For Anne Marie Wick, former chair of the board of trustees of Catholic Charities, the trip was a once-in-a-lifetime experience as she witnessed the elevation of Cardinal Dolan as well as spent time with Archbishop Listecki and Bishop Donald J. Hying.

Though her third time in Rome, the consistory helped her learn more about Catholicism and her religious history.

“It was a pretty popped weekend and the high point was the Mass with the Holy Father on Sunday, and Cardinal Dolan’s Mass of Thanksgiving at St. Paul’s Basilica Outside of the Walls, as well as the reception at the North American College,” she said.

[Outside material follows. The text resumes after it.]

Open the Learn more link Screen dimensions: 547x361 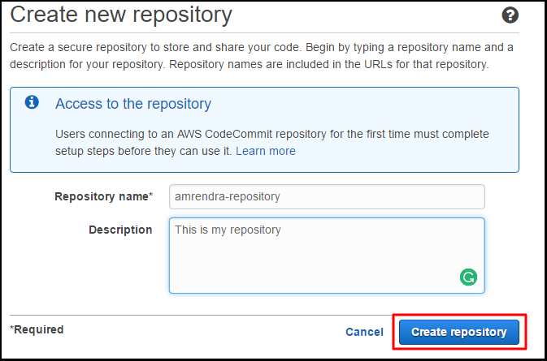tap(266, 151)
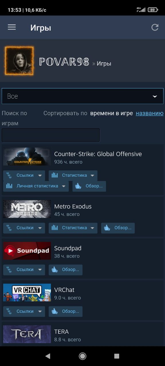Tap the refresh icon in header
Viewport: 165px width, 366px height.
[155, 27]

“There were so many events and so much energy. It was a time of intense spirituality and growth and it was an honor to be there. I wasn’t even on Archbishop Listecki’s tour and he made me feel welcome with this group. He was an outstanding host – that’s how accommodating he is,” she said.

Bill O’Toole, president of Catholic Financial Life, was gratified to see so many young people who have embraced religious vocations in attendance.

“I got there on Wednesday and left on Monday and was able to be at the Mass with the cardinal on Wednesday, Thursday and then Saturday was the service where he was received as cardinal and was presented with his skullcap (zucchetto), biretta and ring. Then Sunday we attended the basilica for the Thanksgiving Mass,” he said.

Attending Mass celebrated by Pope Benedict XVI was another highlight of the trip.

“I thought the Holy Father does a remarkable job for his age,” said O’Toole, who last attended a general audience in 1995 when Pope John Paul II celebrated Mass. “I left feeling hope for our church and the future. It was very powerful and left you feeling inspired. I left with the confidence that we have what we need to face the future and to know we don’t go it alone.”

O’Toole spent time with Archbishop Listecki and La Crosse Bishop William P. Callahan during the reception at the Pontifical North American College.

“We are blessed in our archdiocese and blessed to have the leadership of Archbishop Listecki. Hopefully, we can hang on to him for a while,” he said. “We are very fortunate to have so many inspiring leaders in the church; we have challenges, of course, but there is so much hope for our church and I walked away with a very renewed feeling for Rome.”